EXERCISE: Please find every line in the records below that contains the word "data", and copy it.

Segment Start: RECORDS PROVIDED

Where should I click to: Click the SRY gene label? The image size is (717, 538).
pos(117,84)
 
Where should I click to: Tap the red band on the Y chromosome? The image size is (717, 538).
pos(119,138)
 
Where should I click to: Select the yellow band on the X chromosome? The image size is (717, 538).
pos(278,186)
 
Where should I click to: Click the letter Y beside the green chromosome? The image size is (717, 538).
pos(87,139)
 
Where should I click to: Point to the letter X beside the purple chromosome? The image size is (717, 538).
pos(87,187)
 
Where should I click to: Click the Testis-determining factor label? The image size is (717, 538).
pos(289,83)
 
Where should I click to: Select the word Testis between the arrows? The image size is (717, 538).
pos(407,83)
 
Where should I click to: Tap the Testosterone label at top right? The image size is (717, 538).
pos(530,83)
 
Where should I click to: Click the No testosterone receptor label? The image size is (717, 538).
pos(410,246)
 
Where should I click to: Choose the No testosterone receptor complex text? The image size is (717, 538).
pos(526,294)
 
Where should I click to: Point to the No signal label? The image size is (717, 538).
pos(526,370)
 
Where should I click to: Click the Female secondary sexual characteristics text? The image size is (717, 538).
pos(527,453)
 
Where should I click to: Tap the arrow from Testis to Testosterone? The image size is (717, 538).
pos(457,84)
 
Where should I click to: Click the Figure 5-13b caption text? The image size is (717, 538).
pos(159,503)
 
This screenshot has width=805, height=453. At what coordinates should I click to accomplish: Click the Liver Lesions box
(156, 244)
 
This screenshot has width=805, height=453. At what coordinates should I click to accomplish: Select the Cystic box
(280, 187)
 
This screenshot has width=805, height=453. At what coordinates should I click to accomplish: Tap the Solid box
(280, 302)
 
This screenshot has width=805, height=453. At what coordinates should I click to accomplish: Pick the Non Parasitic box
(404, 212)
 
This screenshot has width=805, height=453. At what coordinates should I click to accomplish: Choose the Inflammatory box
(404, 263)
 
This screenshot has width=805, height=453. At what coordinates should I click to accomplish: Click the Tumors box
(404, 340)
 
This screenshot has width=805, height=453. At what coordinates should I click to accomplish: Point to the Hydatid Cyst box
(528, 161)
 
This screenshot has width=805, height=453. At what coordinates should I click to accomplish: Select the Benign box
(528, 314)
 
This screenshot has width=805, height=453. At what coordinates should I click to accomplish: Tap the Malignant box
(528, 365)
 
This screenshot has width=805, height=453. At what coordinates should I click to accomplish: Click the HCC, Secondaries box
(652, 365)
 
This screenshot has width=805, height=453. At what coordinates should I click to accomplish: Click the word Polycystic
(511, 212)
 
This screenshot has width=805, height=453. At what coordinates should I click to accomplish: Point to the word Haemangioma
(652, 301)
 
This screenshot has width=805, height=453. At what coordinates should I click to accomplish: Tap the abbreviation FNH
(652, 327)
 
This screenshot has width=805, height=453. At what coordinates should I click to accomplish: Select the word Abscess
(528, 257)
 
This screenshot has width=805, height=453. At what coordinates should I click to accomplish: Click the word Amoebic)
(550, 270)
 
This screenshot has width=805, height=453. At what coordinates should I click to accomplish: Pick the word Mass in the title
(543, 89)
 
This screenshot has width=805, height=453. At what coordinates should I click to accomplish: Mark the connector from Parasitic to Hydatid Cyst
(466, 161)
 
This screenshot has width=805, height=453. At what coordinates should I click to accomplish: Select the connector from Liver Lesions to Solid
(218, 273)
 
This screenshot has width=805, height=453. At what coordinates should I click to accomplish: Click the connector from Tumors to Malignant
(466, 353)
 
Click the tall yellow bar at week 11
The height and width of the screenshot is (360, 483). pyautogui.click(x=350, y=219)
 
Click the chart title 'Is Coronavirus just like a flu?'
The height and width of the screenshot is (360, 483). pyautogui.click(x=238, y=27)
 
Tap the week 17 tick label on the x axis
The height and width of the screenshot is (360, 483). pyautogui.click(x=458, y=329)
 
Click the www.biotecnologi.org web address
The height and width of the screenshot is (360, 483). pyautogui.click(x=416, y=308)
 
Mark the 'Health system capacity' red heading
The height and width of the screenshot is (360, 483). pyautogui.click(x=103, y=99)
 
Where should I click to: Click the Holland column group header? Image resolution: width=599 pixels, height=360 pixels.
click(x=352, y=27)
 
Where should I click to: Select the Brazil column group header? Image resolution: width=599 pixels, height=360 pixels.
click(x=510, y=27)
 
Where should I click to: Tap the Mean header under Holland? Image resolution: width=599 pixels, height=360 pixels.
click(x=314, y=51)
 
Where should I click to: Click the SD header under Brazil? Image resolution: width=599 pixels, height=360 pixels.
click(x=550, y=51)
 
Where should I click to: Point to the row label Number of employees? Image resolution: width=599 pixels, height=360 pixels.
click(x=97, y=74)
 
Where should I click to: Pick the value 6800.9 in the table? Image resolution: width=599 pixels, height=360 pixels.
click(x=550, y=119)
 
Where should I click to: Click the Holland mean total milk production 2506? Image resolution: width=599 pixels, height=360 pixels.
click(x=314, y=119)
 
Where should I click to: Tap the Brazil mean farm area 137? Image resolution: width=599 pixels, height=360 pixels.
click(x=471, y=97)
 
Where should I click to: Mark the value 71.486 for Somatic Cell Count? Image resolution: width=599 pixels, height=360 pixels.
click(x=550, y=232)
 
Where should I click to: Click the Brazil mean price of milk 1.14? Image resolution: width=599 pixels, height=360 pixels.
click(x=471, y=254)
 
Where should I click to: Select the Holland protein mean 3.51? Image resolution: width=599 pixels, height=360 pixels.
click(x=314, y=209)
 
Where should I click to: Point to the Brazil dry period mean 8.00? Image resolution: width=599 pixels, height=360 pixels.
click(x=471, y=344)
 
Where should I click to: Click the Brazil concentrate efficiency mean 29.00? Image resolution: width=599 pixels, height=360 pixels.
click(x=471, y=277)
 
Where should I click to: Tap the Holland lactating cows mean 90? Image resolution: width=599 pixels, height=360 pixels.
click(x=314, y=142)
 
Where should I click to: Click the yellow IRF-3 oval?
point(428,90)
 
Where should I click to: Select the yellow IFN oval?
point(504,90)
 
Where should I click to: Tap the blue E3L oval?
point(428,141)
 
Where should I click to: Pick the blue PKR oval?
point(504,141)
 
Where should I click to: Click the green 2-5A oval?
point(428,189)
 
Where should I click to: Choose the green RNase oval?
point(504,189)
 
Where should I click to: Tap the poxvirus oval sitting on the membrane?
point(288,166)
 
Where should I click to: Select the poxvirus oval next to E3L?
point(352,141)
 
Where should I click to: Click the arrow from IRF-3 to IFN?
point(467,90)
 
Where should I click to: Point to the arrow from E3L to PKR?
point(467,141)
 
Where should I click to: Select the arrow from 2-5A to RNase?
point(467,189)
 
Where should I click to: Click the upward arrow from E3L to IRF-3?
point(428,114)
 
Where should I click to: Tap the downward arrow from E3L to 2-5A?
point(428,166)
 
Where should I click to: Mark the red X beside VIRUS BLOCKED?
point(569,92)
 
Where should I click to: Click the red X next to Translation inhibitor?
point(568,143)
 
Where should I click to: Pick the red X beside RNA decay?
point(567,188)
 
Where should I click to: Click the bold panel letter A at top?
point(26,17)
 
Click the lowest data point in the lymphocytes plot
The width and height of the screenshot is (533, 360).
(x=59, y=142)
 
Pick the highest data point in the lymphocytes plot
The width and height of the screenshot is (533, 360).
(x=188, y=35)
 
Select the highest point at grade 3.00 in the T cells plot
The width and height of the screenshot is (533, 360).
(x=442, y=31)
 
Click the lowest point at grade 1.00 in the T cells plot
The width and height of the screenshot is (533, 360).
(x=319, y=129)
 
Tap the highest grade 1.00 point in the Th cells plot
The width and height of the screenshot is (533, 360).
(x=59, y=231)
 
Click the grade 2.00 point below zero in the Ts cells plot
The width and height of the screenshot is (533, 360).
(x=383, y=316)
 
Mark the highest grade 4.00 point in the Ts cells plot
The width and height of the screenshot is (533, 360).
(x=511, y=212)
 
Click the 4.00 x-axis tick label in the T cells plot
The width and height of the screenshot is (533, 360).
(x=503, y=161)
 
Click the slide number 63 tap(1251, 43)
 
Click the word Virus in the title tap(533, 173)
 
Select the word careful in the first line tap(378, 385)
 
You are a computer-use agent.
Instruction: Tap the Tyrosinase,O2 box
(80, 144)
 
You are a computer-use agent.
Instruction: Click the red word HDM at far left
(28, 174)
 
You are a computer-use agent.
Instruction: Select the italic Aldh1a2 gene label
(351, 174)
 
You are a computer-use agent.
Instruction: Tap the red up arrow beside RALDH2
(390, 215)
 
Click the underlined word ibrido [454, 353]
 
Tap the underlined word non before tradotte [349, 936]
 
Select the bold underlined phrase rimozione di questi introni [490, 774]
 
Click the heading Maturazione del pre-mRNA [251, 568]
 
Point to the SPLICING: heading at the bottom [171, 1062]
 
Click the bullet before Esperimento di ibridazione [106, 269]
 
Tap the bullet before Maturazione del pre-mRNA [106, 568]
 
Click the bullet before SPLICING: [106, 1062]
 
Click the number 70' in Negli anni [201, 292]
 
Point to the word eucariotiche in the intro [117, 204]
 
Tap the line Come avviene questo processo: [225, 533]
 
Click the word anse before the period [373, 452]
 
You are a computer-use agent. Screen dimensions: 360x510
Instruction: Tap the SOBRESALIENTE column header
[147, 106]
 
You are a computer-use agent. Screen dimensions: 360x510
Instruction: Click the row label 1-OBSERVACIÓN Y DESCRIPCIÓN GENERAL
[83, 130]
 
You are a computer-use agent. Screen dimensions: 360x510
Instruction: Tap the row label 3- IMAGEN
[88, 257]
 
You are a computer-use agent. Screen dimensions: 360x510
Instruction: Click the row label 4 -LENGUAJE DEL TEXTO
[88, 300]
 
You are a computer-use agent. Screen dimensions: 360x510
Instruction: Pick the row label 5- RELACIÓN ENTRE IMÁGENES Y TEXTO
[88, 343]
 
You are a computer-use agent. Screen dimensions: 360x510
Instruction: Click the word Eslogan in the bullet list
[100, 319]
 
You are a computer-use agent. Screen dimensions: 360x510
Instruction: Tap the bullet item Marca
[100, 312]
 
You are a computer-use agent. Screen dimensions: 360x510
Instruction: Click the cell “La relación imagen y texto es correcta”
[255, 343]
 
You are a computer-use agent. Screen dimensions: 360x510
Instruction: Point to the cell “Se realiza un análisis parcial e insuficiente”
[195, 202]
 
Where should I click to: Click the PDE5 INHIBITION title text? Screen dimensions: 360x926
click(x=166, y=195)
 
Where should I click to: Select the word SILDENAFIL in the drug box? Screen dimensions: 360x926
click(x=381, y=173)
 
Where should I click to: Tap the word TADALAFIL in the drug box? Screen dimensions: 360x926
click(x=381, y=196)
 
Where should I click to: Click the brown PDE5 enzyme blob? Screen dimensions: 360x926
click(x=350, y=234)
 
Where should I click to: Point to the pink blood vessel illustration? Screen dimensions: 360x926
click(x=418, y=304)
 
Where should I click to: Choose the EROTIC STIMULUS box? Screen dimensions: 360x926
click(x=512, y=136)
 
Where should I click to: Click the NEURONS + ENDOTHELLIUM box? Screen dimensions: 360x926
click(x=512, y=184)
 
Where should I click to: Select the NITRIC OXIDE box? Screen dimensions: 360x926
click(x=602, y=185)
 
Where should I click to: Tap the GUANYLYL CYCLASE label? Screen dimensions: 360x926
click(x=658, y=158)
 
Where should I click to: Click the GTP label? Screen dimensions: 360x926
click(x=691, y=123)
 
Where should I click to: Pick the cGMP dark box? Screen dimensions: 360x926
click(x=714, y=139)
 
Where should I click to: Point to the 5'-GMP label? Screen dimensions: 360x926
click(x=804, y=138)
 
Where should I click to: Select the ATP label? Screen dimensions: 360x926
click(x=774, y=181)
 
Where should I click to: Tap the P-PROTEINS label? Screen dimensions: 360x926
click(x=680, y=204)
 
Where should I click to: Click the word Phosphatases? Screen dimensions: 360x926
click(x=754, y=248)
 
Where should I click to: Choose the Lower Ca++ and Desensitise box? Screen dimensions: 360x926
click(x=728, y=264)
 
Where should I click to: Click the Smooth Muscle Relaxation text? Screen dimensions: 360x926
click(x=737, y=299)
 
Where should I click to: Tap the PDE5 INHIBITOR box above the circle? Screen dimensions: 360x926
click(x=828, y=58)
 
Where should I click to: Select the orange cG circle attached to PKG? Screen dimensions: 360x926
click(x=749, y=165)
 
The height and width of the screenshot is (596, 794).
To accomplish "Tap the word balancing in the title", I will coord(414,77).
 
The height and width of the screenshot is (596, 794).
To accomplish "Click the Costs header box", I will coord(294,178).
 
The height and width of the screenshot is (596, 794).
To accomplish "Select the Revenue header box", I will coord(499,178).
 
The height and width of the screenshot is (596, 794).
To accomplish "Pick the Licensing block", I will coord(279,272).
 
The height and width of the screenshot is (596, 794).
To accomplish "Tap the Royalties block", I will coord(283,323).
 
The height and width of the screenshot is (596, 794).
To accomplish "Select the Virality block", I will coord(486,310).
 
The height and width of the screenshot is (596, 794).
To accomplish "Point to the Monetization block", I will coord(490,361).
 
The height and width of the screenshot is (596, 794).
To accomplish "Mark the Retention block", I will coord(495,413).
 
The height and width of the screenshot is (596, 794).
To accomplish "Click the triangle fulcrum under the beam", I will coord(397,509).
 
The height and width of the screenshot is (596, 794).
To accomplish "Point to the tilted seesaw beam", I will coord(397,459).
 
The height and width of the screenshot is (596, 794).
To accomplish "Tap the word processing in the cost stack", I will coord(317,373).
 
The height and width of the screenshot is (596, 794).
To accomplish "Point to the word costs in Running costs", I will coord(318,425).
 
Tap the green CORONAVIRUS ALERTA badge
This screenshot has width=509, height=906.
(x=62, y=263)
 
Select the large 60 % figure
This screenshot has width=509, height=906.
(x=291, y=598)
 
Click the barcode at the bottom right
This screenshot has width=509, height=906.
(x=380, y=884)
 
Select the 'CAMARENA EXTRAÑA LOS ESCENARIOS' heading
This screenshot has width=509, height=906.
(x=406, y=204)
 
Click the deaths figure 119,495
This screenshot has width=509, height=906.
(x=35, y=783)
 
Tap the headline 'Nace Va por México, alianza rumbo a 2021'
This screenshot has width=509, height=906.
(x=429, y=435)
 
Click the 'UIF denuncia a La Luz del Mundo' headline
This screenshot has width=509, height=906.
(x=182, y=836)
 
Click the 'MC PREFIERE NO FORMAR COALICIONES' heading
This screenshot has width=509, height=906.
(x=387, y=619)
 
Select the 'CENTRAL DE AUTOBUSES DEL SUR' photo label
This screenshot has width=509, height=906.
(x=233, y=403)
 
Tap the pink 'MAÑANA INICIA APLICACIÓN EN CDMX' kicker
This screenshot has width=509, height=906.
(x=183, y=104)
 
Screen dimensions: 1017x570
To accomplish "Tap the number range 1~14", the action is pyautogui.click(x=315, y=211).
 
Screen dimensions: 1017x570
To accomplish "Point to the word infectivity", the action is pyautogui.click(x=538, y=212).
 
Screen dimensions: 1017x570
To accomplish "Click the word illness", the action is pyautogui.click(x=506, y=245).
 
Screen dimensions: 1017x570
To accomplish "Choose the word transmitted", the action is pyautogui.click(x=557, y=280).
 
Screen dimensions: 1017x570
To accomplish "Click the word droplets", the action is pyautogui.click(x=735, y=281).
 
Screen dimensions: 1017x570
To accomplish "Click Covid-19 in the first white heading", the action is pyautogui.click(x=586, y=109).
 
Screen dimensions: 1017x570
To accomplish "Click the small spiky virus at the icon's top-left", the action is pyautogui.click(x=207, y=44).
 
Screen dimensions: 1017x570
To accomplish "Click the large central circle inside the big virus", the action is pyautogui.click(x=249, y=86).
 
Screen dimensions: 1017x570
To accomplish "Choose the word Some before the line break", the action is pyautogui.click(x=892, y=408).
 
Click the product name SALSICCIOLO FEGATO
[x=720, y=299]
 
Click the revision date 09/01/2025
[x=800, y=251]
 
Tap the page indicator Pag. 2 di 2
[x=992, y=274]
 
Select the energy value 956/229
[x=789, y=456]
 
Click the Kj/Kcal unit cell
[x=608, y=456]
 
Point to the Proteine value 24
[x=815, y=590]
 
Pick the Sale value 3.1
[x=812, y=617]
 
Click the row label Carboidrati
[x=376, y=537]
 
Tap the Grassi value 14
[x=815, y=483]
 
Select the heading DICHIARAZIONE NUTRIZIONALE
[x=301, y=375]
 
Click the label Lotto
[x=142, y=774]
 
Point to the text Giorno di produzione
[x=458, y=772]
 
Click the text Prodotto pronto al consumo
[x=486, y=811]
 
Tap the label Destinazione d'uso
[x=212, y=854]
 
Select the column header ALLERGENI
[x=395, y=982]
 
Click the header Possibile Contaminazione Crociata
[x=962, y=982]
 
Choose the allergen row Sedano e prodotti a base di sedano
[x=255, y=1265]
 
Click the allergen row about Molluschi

Segment End: RECORDS PROVIDED

FINAL ANSWER:
Click the lowest data point in the lymphocytes plot
Pick the highest data point in the lymphocytes plot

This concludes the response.